* Directions
In the records that follow, the lines from the one containing "How do I perform: Switch" to the one containing "Open the database settings icon in sidebar", inclusive, are to be given again exactly.

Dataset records
--- START ---

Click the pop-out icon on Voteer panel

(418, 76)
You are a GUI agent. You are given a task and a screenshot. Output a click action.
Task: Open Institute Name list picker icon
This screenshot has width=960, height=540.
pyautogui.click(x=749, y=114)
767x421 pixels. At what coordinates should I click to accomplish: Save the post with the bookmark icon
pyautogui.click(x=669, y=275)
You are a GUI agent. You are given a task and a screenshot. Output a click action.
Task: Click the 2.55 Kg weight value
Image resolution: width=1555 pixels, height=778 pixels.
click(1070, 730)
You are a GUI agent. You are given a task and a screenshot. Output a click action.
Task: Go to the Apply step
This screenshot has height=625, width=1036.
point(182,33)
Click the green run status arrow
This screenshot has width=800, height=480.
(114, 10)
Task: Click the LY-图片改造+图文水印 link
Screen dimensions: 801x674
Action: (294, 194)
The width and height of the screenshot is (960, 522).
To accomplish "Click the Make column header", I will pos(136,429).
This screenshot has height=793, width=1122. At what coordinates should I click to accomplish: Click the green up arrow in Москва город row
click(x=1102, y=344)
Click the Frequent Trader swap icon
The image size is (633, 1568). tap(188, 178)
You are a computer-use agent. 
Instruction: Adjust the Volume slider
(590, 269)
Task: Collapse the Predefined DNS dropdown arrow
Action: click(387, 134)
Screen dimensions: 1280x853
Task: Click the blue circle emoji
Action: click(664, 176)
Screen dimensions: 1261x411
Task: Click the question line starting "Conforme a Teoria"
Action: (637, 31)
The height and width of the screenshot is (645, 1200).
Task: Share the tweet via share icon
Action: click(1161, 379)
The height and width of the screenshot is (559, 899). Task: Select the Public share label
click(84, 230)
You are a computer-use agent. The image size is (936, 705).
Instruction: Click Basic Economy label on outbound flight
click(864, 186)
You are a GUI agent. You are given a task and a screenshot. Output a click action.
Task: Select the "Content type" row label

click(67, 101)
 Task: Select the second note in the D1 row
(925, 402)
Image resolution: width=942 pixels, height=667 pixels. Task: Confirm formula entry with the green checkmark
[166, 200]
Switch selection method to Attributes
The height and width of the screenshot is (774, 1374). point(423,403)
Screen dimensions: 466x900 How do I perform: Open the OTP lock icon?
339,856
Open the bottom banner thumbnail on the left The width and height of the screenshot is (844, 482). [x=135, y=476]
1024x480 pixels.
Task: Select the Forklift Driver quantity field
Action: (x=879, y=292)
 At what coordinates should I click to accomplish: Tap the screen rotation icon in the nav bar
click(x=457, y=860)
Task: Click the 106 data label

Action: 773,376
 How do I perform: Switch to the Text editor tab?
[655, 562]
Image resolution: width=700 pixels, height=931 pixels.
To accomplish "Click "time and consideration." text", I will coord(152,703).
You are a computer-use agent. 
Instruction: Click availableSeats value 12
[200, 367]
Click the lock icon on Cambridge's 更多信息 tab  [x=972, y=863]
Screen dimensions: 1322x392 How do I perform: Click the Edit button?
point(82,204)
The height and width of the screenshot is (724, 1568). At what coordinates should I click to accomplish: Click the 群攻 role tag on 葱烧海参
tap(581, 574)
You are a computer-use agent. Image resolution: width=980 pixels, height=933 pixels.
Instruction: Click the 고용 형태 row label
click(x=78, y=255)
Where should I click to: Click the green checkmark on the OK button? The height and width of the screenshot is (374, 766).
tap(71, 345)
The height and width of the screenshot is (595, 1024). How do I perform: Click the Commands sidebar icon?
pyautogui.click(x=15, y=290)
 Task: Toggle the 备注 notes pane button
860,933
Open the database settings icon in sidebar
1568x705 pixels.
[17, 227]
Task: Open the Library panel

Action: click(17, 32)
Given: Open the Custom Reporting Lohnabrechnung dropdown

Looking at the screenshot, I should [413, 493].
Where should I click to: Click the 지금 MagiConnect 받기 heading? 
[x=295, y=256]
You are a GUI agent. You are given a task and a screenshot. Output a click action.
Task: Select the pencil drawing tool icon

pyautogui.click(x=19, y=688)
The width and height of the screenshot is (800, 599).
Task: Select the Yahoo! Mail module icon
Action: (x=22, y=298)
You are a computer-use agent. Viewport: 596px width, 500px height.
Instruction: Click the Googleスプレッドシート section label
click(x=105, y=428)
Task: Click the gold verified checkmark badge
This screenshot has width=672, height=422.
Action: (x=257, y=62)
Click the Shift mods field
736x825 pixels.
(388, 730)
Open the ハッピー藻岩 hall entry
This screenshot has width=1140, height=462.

--- END ---

* Exercise solution
 How do I perform: Switch to the Text editor tab?
[655, 562]
Image resolution: width=700 pixels, height=931 pixels.
To accomplish "Click "time and consideration." text", I will coord(152,703).
You are a computer-use agent. 
Instruction: Click availableSeats value 12
[200, 367]
Click the lock icon on Cambridge's 更多信息 tab  [x=972, y=863]
Screen dimensions: 1322x392 How do I perform: Click the Edit button?
point(82,204)
The height and width of the screenshot is (724, 1568). At what coordinates should I click to accomplish: Click the 群攻 role tag on 葱烧海参
tap(581, 574)
You are a computer-use agent. Image resolution: width=980 pixels, height=933 pixels.
Instruction: Click the 고용 형태 row label
click(x=78, y=255)
Where should I click to: Click the green checkmark on the OK button? The height and width of the screenshot is (374, 766).
tap(71, 345)
The height and width of the screenshot is (595, 1024). How do I perform: Click the Commands sidebar icon?
pyautogui.click(x=15, y=290)
 Task: Toggle the 备注 notes pane button
860,933
Open the database settings icon in sidebar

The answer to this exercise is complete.